S100B as an Antagonist To Interfere with the Interface Area Flanked by S100A11 and RAGE V Domain

Abstract

The Ca²⁺-sensing protein S100A11 of the S100 family is an important mediator of numerous biological functions and pathological conditions including cancer. The receptor for advanced glycation end products (RAGE) has been well accepted as the major receptor for several S100 family members. Here, we take the S100B protein as an antagonist to interfere with the interaction flanked by S100A11 and the RAGE V domain. We employed NMR spectroscopy to describe the interactions between the S100A11 and S100B proteins. ¹H-¹⁵N heteronuclear single-quantum correlation-NMR titrations showed the potential binding dynamics of S100A11 and S100B interactions. In the HADDOCK program, we constructed the S100A11-S100B heterodimer complex that was then superimposed with the S100A11-S100B complex structure in the same orientation as the S100A11-RAGE V domain complex. This overlay analysis showed that S100B could interfere in the binding section of S100A11 and the RAGE V domain. Additionally, water-soluble tetrazolium-1 assay provided a functional read-out of the effects of these proteins in an in vitro cancer model. Our study establishes that the development of an S100B antagonist could perform a vital part in the treatment of S100- and RAGE-dependent human diseases.

Figure 1

Analysis of the binding interface (S100A11/S100B) region in S100A11. (a) ¹H–¹⁵N HSQC spectra overlay of free ¹⁵N S100A11 (red) and ¹⁵N S100A11 binding to unlabeled S100B (blue). Cross-peaks illustrating changes in intensities are shown in boxes. Horizontal lines connect the NH₂ side chains. (b) The cross-peak intensity plot (I/I₀) where (I) denotes the cross-peak intensity of S100A11–S100B complex and (I₀) indicates the early intensity of free S100A11 versus a number of amino-acid residues (1–105) illustrated as a bar diagram. (c) A picture illustration of the S100A11 monomer with residues exhibiting decreases in cross-peak signals distinguished by the cyan color.

Figure 2

Analysis of the binding interface (S100A11/S100B) region in S100B. (a) ¹H–¹⁵N HSQC spectra overlay of free ¹⁵N S100B (red) and ¹⁵N S100B binding to unlabeled S100A11 (blue). Cross-peaks showing changes in intensities are shown in boxes. (b) Cartoon representation of the S100B monomer with residues exhibiting a decrease in cross-peak signals are shown in yellow.

Figure 3

Cartoon representing S100A11–S100B complex created with the HADDOCK program.
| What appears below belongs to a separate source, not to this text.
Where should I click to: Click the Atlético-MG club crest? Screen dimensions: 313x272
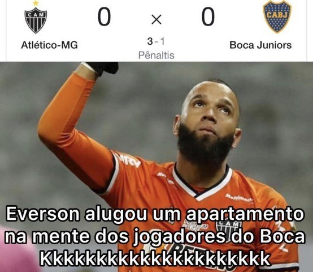coord(36,20)
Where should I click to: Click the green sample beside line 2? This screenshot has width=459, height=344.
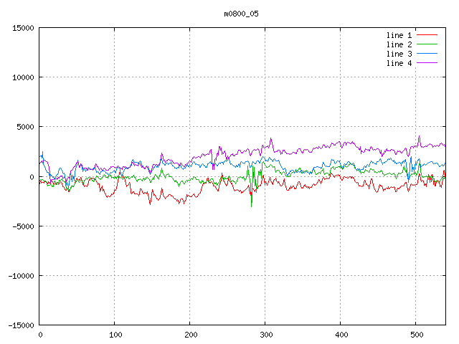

S100A11 is depicted in red and S100B in blue color. Residues near the interaction sites are illustrated in cyan (from the S100A11 side) and yellow (from S100B side) respectively.

Figure 4

¹H–¹⁵N HSQC spectra of free ¹⁵N S100A11 (red).

Figure 5

¹H–¹⁵N HSQC spectra overlay of free ¹⁵N S100A11 (red) and ¹⁵N S100A11 homodimer + S100B homodimer mixture (blue).

Figure 6

¹H–¹⁵N HSQC spectra overlay of free ¹⁵N S100A11 (red) and ¹⁵N S100A11–S100B heterodimers (green).

Figure 7

Dissociation constant. K_d calculated by the designated residues detected in ¹⁵N S100A11 HSQC titrations with S100B (yellow) and vice-versa (brown). The overall average K_d is about 2.65 μM.

Figure 8

WST-1 assay analysis. The SW-480 cells were treated with 100 nM of S100A11 (dark blue), 100 nM of S100B (light blue), and 100 nM of S100A11–S100B heterodimers (green). The proportional cell counts after subsequent treatment with S100A11 and S100B are depicted as fold inductions with serum-free media alone as the control (red).

Figure 9

S100B interfering S100A11–RAGE V domain. (a) The complex model of the S100A11–RAGE V domain constructed via HADDOCK. (b) Superimposition of the complex between S100A11 (red) and the RAGE V domain (green), with the complex amid S100A11 (red) and S100B (blue). (c) The magnified depiction of the clear and significant hindrance to S100A11–RAGE V domain associated with the S100B protein.